Saved data entries:
***
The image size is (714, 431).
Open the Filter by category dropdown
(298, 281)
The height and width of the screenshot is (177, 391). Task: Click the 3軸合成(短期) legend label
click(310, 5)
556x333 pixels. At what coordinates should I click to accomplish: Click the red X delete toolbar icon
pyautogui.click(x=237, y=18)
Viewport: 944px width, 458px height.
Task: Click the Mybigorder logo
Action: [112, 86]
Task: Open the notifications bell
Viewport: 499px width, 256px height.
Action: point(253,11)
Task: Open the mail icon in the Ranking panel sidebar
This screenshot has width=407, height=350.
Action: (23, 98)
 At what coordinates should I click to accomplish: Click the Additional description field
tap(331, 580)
***
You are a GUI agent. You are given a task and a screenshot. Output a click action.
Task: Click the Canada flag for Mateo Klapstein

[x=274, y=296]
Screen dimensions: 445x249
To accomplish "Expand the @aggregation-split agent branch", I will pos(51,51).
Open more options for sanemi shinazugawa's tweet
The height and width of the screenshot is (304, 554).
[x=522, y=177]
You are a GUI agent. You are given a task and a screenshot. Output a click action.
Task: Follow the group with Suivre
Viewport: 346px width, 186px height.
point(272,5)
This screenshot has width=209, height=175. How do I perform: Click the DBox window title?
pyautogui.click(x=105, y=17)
***
## Activity:
Take the lines above from the one containing "The image size is (714, 431)." down to the one containing "Task: Open the mail", and transcribe them exactly, both ends included.

## Final answer:
The image size is (714, 431).
Open the Filter by category dropdown
(298, 281)
The height and width of the screenshot is (177, 391). Task: Click the 3軸合成(短期) legend label
click(310, 5)
556x333 pixels. At what coordinates should I click to accomplish: Click the red X delete toolbar icon
pyautogui.click(x=237, y=18)
Viewport: 944px width, 458px height.
Task: Click the Mybigorder logo
Action: [112, 86]
Task: Open the notifications bell
Viewport: 499px width, 256px height.
Action: point(253,11)
Task: Open the mail icon in the Ranking panel sidebar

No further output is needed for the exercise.